--- Start Records for the task ---
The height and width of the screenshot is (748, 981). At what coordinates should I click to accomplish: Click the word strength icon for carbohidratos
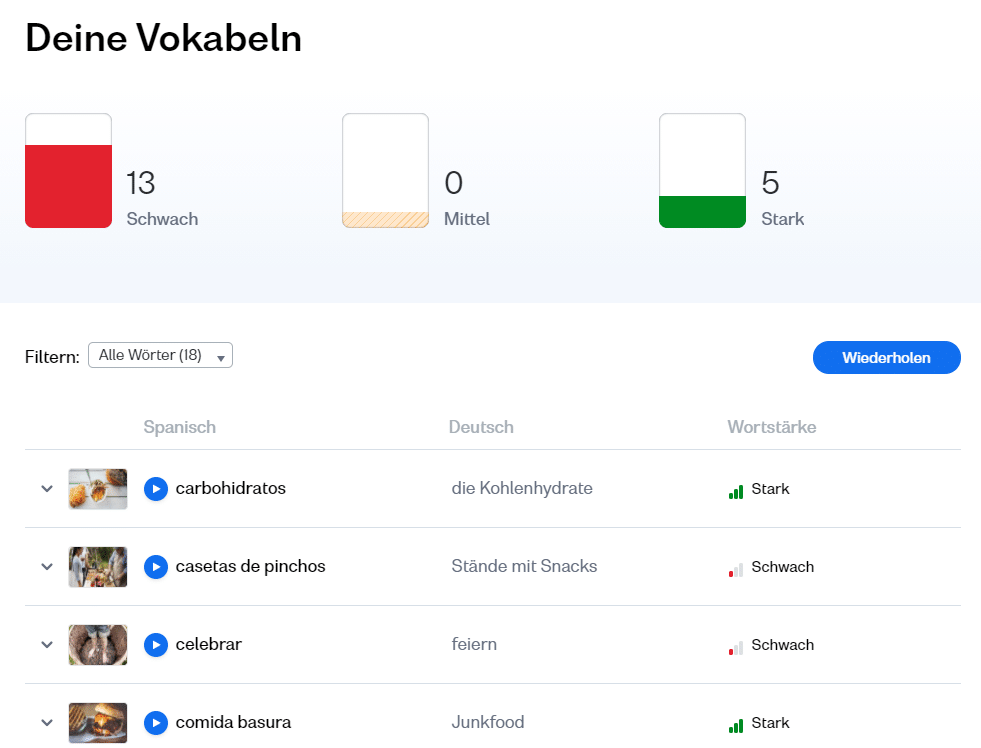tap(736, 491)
--- End Records for the task ---
--- Start Records for the task ---
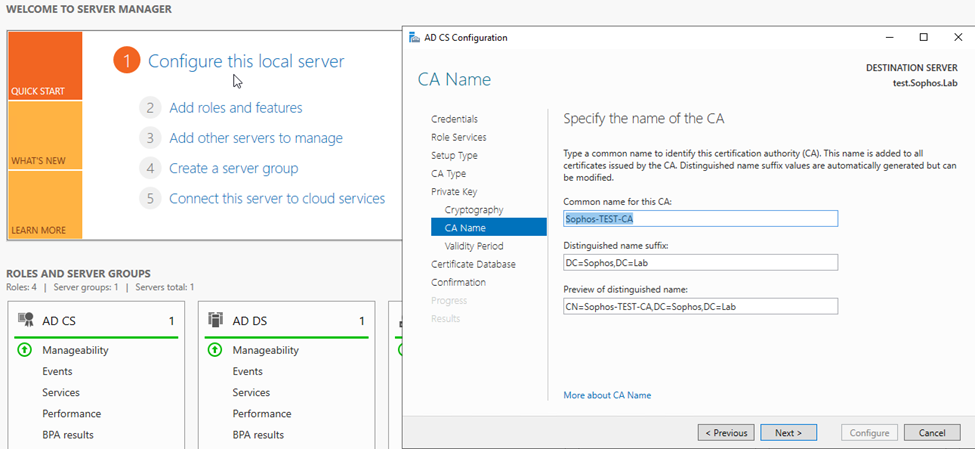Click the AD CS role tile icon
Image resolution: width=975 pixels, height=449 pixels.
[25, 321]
--- End Records for the task ---
# Given problem
Could you arrange the stretch above, from the line that contains "The height and" through the line that contains "tap(736, 491)", as a Markdown table with the columns Row and Line, skipping blank lines and leaving the pictures out?

# Task output
| Row | Line |
|---|---|
| 1 | The height and width of the screenshot is (748, 981). At what coordinates should I click to accomplish: Click the word strength icon for carbohidratos |
| 2 | tap(736, 491) |